SUPPLIED MATERIAL →
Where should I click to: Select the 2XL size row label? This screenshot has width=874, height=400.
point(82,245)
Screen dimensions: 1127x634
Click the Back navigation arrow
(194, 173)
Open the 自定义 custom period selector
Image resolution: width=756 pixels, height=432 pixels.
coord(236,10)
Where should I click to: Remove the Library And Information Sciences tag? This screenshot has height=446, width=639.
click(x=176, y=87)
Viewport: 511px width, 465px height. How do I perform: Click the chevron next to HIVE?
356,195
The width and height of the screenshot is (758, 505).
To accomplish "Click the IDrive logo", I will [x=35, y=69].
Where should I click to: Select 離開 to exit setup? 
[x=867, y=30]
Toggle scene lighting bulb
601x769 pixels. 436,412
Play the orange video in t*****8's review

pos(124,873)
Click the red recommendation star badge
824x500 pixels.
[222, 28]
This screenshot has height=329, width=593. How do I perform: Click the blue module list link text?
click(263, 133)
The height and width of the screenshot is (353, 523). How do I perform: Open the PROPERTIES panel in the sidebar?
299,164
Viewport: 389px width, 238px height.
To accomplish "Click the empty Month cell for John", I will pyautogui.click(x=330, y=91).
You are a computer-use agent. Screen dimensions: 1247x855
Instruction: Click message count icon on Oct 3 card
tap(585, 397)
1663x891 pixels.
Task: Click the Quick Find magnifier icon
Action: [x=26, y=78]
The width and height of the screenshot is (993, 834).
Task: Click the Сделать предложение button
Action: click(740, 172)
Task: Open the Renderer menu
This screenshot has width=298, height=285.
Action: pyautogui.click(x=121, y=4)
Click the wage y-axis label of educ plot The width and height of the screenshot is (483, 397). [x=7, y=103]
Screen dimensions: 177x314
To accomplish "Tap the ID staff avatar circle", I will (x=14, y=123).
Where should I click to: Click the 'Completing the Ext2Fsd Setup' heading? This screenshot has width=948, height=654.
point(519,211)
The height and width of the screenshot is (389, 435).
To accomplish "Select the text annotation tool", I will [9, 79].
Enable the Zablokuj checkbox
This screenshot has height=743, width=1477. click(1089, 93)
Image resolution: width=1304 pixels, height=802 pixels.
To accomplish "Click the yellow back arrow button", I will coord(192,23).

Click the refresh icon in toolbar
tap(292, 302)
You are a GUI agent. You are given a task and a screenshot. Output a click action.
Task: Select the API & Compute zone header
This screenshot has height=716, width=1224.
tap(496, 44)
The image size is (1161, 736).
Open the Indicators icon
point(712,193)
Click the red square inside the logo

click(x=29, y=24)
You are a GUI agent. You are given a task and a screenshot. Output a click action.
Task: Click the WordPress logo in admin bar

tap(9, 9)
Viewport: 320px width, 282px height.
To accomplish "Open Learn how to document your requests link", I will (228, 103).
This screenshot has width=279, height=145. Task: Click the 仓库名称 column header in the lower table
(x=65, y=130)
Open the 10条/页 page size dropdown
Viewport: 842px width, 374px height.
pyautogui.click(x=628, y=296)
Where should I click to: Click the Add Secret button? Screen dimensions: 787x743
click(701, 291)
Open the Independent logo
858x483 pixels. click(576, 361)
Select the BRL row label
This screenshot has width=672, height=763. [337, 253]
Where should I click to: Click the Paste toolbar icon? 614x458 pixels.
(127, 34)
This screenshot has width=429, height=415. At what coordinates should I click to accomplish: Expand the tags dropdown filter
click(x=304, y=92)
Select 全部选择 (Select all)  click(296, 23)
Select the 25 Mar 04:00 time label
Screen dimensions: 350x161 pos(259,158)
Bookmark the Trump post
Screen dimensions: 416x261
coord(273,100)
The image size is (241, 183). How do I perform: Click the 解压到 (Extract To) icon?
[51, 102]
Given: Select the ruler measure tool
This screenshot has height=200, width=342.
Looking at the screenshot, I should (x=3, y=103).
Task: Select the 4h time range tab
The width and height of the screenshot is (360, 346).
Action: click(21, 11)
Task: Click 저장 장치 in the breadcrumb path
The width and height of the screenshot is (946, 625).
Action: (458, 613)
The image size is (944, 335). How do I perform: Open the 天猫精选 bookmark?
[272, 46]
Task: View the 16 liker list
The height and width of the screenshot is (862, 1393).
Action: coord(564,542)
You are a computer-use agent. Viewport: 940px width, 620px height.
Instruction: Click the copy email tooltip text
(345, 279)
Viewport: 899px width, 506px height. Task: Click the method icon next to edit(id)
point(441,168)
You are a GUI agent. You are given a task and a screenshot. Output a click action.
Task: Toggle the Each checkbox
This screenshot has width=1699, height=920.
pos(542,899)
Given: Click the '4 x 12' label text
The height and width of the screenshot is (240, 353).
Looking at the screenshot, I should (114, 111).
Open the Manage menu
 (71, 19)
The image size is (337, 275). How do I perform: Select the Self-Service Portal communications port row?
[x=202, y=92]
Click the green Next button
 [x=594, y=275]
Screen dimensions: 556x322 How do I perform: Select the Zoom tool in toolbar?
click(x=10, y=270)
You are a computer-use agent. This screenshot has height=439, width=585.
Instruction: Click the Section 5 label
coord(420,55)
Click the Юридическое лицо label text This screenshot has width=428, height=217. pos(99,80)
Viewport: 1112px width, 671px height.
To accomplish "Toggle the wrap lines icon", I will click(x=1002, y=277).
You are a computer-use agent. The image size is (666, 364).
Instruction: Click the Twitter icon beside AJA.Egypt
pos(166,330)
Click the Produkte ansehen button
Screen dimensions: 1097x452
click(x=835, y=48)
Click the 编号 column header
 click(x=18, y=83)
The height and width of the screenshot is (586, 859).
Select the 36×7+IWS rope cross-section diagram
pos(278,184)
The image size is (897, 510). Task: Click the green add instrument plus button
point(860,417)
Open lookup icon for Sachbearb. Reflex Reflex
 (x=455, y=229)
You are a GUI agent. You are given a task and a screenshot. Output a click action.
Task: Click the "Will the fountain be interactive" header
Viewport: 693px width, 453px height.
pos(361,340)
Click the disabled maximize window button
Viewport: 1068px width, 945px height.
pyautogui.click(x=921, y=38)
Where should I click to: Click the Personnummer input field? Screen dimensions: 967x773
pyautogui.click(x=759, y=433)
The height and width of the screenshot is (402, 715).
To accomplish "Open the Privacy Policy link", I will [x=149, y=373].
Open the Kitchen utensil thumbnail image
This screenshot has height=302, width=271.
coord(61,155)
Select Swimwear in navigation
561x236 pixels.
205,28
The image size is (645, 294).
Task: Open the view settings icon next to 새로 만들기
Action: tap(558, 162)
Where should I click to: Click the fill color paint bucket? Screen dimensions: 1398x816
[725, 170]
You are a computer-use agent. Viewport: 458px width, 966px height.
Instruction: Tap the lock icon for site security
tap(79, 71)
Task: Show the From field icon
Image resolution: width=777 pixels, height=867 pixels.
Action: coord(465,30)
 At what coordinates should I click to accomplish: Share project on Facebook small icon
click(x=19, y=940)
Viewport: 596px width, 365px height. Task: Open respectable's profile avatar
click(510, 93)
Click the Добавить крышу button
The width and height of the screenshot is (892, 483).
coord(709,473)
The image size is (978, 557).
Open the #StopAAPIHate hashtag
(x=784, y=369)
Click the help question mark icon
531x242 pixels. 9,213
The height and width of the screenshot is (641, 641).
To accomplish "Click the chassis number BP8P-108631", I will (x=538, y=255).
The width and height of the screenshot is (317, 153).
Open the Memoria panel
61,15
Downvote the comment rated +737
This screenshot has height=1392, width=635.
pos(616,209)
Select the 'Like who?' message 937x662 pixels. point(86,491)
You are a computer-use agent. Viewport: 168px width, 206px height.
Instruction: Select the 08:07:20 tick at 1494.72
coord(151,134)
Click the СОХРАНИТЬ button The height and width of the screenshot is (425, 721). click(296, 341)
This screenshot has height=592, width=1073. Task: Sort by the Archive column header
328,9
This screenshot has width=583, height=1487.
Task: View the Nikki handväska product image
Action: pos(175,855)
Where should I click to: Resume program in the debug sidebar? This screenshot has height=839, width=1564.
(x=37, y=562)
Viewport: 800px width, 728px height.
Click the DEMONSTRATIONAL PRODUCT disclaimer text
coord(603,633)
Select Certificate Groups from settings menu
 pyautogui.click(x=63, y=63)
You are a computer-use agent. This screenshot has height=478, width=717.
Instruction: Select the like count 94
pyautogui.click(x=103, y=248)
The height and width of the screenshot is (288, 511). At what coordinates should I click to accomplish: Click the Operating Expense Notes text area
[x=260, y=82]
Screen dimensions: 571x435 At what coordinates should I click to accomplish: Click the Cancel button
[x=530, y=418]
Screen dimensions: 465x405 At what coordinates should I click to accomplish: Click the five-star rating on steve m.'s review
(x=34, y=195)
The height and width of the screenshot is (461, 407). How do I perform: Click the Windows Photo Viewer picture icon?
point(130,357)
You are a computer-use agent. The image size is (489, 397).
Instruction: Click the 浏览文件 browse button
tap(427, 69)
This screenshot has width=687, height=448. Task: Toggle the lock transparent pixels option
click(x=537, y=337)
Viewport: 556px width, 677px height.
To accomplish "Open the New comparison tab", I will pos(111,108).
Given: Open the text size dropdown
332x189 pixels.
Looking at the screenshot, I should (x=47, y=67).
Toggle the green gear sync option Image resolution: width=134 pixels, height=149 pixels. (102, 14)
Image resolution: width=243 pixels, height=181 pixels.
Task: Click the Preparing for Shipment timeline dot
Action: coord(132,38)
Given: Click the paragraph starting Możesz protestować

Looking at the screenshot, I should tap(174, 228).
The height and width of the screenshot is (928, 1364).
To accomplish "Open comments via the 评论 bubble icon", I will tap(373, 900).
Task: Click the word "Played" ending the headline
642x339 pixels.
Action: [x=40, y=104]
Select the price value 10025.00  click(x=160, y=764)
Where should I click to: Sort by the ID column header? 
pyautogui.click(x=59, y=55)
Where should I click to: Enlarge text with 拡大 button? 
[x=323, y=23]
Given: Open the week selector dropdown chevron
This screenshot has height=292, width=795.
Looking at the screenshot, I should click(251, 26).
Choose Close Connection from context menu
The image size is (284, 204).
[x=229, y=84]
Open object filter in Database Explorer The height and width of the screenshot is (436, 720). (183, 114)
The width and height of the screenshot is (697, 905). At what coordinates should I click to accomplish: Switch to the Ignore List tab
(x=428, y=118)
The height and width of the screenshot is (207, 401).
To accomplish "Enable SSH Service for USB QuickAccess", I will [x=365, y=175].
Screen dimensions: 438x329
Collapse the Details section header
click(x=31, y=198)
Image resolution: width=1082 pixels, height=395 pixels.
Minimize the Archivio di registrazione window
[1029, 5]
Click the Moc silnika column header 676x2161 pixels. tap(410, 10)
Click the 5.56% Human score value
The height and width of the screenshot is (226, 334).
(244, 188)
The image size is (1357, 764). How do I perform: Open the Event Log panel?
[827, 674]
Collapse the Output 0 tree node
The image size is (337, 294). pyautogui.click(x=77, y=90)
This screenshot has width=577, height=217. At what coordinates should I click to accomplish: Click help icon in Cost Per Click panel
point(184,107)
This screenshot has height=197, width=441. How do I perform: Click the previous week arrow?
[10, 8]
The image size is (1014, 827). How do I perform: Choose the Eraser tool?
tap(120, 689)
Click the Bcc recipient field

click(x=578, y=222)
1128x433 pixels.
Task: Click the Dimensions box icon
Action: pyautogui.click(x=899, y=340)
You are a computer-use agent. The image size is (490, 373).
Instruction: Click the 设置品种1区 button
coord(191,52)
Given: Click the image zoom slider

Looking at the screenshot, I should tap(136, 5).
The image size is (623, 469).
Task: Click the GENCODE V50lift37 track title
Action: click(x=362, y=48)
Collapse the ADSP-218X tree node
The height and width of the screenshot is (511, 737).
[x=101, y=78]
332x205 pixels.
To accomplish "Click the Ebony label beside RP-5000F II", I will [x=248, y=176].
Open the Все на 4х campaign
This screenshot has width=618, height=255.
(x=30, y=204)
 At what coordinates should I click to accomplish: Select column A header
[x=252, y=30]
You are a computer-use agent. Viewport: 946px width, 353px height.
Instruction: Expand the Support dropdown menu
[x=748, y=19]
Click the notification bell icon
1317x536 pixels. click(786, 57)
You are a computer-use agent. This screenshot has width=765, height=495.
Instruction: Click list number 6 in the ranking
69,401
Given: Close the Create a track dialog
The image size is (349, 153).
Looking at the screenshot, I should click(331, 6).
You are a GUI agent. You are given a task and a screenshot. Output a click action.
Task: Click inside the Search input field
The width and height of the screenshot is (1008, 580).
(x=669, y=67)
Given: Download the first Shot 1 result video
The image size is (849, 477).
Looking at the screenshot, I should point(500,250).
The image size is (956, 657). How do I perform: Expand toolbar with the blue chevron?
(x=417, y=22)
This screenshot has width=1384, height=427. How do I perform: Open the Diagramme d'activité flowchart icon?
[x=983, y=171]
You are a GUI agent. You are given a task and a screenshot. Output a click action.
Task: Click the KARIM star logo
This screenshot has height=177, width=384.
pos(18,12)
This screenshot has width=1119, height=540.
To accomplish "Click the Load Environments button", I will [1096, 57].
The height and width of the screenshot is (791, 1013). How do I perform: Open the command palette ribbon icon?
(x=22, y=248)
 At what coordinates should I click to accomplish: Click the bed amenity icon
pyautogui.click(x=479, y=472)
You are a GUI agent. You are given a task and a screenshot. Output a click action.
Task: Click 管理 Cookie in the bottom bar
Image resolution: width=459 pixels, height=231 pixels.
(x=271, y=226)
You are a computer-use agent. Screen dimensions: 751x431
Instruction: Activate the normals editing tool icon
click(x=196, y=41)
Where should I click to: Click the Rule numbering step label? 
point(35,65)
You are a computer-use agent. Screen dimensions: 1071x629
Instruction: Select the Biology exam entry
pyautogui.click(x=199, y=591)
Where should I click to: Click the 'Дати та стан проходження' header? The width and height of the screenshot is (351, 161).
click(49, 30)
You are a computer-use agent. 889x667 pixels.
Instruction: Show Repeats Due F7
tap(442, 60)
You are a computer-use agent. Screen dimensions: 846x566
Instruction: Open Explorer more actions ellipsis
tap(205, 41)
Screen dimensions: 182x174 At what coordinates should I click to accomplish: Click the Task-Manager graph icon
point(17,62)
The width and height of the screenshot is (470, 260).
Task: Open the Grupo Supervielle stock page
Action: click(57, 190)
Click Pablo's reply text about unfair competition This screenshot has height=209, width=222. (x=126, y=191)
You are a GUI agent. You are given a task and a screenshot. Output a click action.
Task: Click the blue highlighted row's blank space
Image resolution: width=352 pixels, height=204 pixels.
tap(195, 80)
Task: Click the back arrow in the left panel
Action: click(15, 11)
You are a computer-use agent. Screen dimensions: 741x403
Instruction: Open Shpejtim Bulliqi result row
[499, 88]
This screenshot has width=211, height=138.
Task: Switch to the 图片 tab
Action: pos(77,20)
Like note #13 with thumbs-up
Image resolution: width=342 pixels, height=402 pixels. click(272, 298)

YOUR ASSIGNMENT → Go through the entries and copy each line holding the string "selector".

EXERCISE SOLUTION →
Open the 自定义 custom period selector
Given: Open the week selector dropdown chevron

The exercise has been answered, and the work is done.